Helping young patients thrive beyond cancer.
Childhood cancer survivorship is a complex, multi-layered issue. Many young cancer patients face short- and long-term effects from their treatments across all areas of life – physically, psychologically, educationally, cognitively, vocationally, socially and financially.
The Survivorship and Living Well Impact Program supports the development of new interventions that prevent or reverse long-term treatment effects of cancer treatment on young patients.
The program’s scope encompasses physical, mental, and psychosocial health interventions. It also includes support for strategies to assist young patients in their transition to adulthood and the transfer of their medical care from the hospital setting to primary care.
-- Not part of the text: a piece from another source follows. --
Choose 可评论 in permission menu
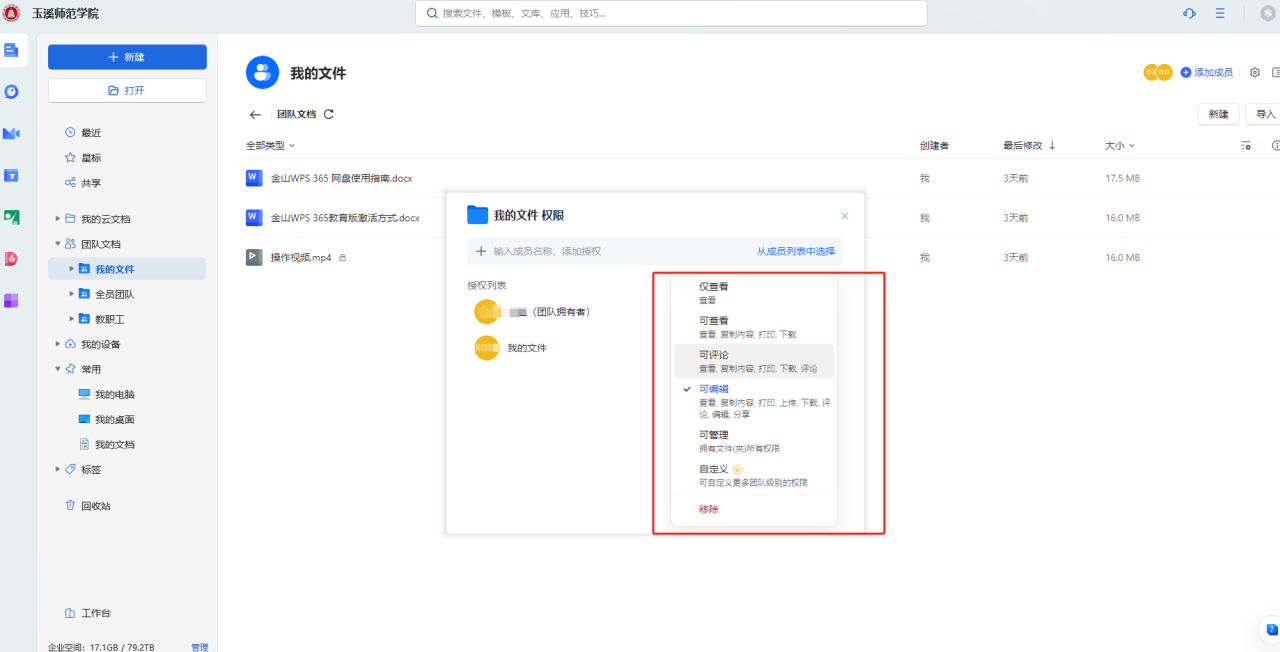 click(714, 355)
The patient and family perspective is particularly important for the Survivorship and Living Well Impact Program, and our Patient and Family Advisory Committee plays a critical role in advising on survivorship areas of unmet need and critical gaps in care.
To mitigate the long-term impact of cancer treatments on children’s growth, development, health and overall quality of life, the primary goal of the Survivorship and Living Well Impact Program is to develop and implement a pioneering state-wide framework.
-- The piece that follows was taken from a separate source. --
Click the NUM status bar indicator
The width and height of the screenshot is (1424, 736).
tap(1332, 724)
This program will be stakeholder-led, engaging survivors, families, clinicians, researchers, and policymakers in a collaborative process to co-design solutions.
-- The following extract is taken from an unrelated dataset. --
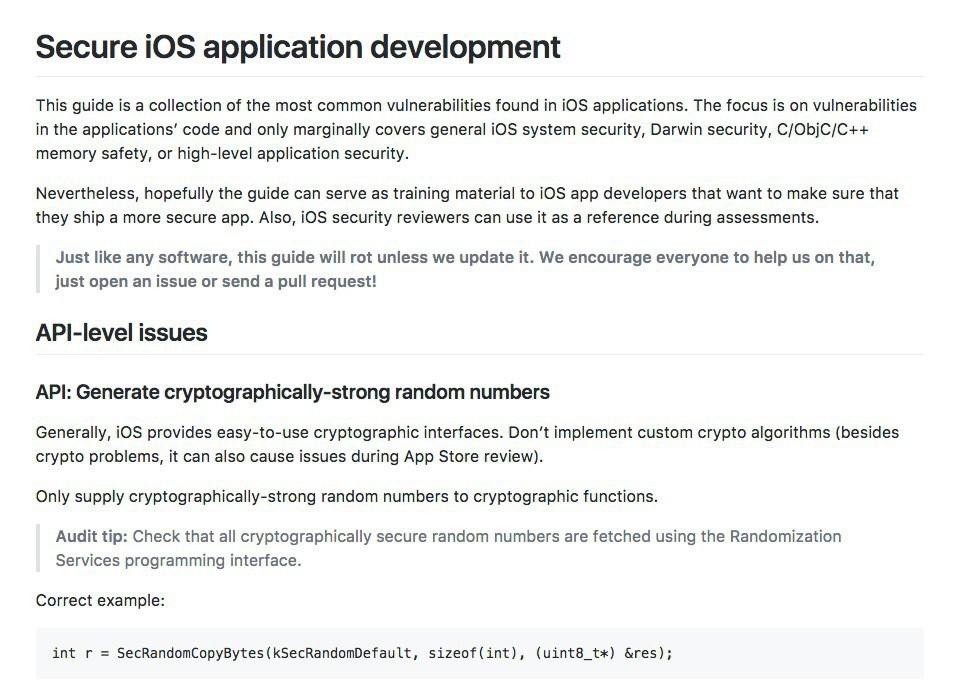Click the "Secure iOS application development" title heading

298,47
This approach will allow us to identify the scale, scope and priorities of our work, whilst not losing sight of our goal to implement a comprehensive framework aligned with our vision for every child with cancer to survive and thrive.
A key priority is to ensure that we do not duplicate efforts that are already underway. Instead, we will focus on areas in which survivors are falling through the gaps as they navigate the challenges of life after cancer.
To further our impact, the Children’s Cancer CoLab will fund multi-disciplinary research that builds an evidence base for interventions that address key gaps in survivorship care. We will prioritise projects that harness and integrate our Innovation Accelerators, including a long-term outcomes registry and survivorship data.
Children’s Cancer CoLab is guided by scientific rigour across all our Impact Programs, and our comprehensive evaluation framework sets clear objectives to measure the impact of our funding. The potential impact resulting from our Survivorship and Living Well Impact Program is:
Improved quality of care with better health and life outcomes for young cancer patients.
Our program funding is allocated through a competitive process underpinned by robust expert review. We adopt scientific rigour to evaluate each proposal’s potential for impact and alignment with identified childhood cancer research and care priorities.